Cet antiparasitaire a été proposé en tant que traitement, au début de la pandémie, compte tenu de ses effets antiviraux. Les scientifiques avaient émis l’hypothèse selon laquelle il pourrait éviter la réplication du SARS-CoV-2, comme c’est le cas face aux virus de la dengue, Zika et de la fièvre jaune. Certaines études, comme celle-ci, décrite dans le JAMA, ou cette autre étude publiée dans The Lancet, ont observé un possible effet thérapeutique.
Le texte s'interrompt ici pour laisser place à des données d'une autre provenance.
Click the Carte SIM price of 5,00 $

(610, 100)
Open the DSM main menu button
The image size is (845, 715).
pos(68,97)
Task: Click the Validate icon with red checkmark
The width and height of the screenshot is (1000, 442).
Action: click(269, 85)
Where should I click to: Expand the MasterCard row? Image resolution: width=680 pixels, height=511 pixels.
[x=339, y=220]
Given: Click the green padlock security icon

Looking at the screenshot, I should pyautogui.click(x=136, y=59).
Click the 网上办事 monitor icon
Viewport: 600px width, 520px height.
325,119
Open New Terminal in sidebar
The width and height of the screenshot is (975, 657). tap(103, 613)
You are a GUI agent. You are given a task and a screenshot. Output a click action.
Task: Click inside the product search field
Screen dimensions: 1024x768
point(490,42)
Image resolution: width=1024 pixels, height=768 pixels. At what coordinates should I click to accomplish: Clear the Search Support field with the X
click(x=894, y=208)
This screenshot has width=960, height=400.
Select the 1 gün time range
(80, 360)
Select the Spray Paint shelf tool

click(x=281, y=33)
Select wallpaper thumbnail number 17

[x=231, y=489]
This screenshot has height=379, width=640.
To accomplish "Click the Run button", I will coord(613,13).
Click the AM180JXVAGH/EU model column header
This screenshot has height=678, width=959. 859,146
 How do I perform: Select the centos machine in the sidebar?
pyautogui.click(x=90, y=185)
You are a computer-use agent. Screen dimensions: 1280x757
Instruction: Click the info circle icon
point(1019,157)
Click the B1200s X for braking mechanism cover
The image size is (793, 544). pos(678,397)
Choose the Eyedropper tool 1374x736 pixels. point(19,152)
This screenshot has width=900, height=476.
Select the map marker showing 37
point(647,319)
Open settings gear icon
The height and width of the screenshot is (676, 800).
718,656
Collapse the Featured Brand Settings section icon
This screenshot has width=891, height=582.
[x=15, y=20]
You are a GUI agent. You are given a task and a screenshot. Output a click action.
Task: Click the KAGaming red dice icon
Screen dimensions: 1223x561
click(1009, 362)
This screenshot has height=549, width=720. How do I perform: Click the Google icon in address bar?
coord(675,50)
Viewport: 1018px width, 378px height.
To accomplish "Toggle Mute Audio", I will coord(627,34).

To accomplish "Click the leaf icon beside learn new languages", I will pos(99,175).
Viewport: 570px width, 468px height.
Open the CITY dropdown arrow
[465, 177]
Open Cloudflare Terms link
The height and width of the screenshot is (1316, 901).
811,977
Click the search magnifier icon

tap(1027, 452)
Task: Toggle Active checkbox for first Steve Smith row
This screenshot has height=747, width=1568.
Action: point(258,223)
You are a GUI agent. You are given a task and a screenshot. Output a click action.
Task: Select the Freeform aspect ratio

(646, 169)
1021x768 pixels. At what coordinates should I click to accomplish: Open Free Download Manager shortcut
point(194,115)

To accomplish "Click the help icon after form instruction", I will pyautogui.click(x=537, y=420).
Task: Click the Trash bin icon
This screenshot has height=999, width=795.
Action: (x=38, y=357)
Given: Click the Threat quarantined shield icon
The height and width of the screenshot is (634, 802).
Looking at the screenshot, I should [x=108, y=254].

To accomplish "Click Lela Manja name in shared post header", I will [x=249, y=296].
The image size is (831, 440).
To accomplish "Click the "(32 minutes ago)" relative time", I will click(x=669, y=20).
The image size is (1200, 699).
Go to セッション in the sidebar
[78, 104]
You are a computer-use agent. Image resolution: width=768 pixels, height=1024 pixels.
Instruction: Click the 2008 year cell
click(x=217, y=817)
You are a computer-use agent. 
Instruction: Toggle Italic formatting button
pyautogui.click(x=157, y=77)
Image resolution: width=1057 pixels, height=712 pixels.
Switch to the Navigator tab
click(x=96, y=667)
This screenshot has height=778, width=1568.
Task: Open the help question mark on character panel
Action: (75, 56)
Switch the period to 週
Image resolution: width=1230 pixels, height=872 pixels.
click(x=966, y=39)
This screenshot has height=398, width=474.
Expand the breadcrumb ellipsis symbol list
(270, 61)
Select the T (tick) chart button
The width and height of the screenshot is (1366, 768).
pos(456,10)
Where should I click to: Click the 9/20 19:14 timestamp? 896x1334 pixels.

Cependant, comme l’explique ISGlobal dans un dossier spécial sur le sujet, « divers groupes ont réalisé des revues à partir de données publiées et non publiées », ce qui a donné lieu à des « messages contradictoires, ce qui génère de la confusion au sein de l’opinion publique, alimente les théories de la conspiration et donne parfois lieu à des recommandations et des déclarations contradictoires de la part des autorités politiques et sanitaires ».

Pour autant, à ce jour, après plus d’un an et demi d’analyses et d’essais cliniques, il semble qu’on ne dispose toujours pas de données concluantes : « L’Agence européenne du médicament [EMA] a émis un communiqué déconseillant l’ivermectine, aussi bien en traitement préventif contre les formes graves qu’en tant que traitement en pratique clinique, et il a demandé à ce que se poursuive son usage dans le cadre d’essais cliniques », conclut auprès de Verificat Judit Villar, médecin-adjointe du Service des maladies infectieuses et responsable de l’Unité de santé internationale de l’Hospital del Mar (Barcelona).